**DO WYKONANIA**
Rozstrzygnij, czy poniższe stwierdzenia są zgodne z wywiadem o spadkach na giełdach. Przy każdym odpowiedz „tak” lub „nie” i przytocz dosłownie rozstrzygające słowa tekstu.
1. Katalizatorem obecnych spadków stały się Chiny.
2. Wyceny w Chinach były niższe niż w momencie pęknięcia bańki internetowej w Stanach Zjednoczonych.
3. Rozmówca jest dyrektorem ds. sprzedaży instytucjonalnej w Vestor Dom Maklerski.

**FRAGMENT TEKSTU**

+-------+

To korekta, a nie krach

Niestety jeśli chodzi o Polskę, to znaleźliśmy się w fatalnym położeniu. Od dłuższego czasu mamy splot niekorzystnych wydarzeń – mówi Sebastiana Siejko z Vestor DM.

Aktualizacja: 06.02.2017 20:17 Publikacja: 25.08.2015 17:41

Sebastian Siejko, dyrektor ds. sprzedaży instytucjonalnej w Vestor Dom Maklerski.

Sebastian Siejko, dyrektor ds. sprzedaży instytucjonalnej w Vestor Dom Maklerski.

Foto: materiały prasowe

„Parkiet": Poniedziałkowa sesja przyniosła ogromne spadki niemal na wszystkich rynkach. Czy najgorsze już za nami? Czy wyceny stały się na tyle atrakcyjne, aby już myśleć o zakupach?

Sebastian Siejko

: Na tak postawione pytanie nie ma jednoznacznej odpowiedzi. Z jednej strony atrakcyjność wycen na poszczególnych giełdach jest różna, a z drugiej – na wszystkich rządzą emocje. W Chinach, które stały się katalizatorem obecnych spadków, ewidentnie mamy do czynienia z pęknięciem bańki spekulacyjnej. Wyceny były tam zdecydowanie wyższe niż w momencie pęknięcia bańki internetowej w Stanach Zjednoczonych. Taka sytuacja była po prostu nie do utrzymania. Zresztą wokół Chin jest wciąż bardzo wiele wątpliwości chociażby odnośnie do jakości przekazywanych danych makroekonomicznych. To wszystko przełożyło się na gwałtowną przecenę.

Czy na giełdach górę wezmą emocje?

+-------+

**WYODRĘBNIONY MATERIAŁ**
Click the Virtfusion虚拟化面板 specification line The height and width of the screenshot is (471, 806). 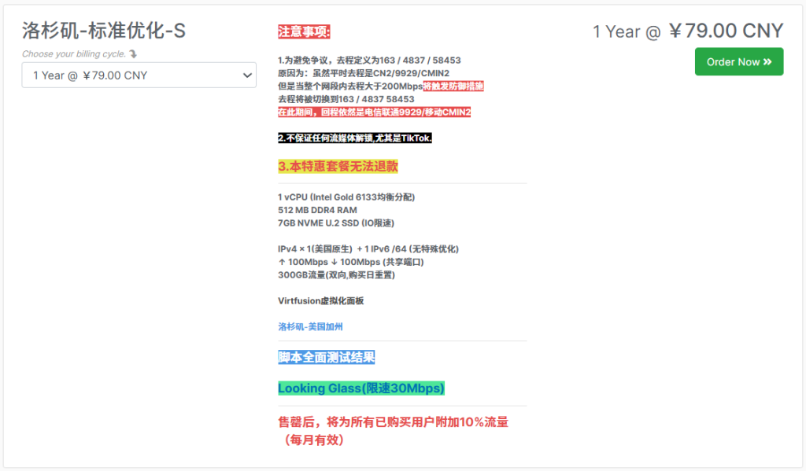[x=322, y=300]
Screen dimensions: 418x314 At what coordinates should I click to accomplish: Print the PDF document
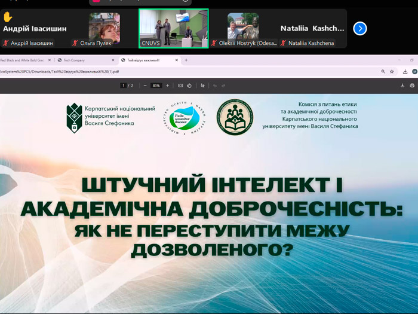pyautogui.click(x=412, y=86)
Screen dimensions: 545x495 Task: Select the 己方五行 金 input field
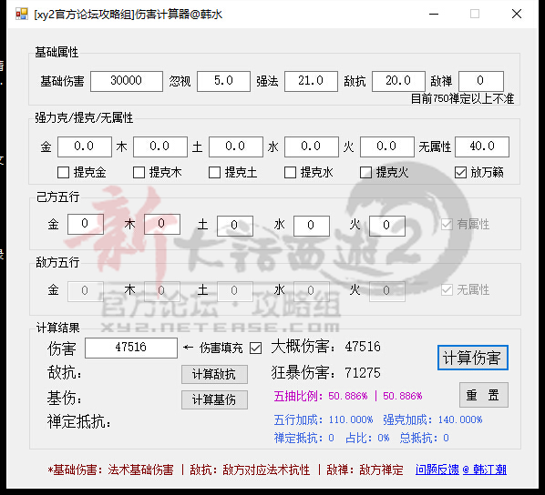[86, 224]
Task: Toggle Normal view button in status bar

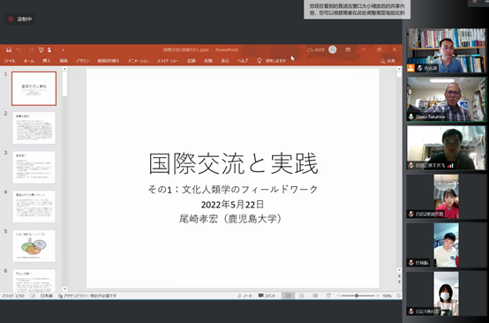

+-------+

**ODPOWIEDŹ PONIŻEJ**
1. Tak: „W Chinach, które stały się katalizatorem obecnych spadków”.
2. Nie: „Wyceny były tam zdecydowanie wyższe niż w momencie pęknięcia bańki internetowej w Stanach Zjednoczonych.”
3. Tak: „Sebastian Siejko, dyrektor ds. sprzedaży instytucjonalnej w Vestor Dom Maklerski.”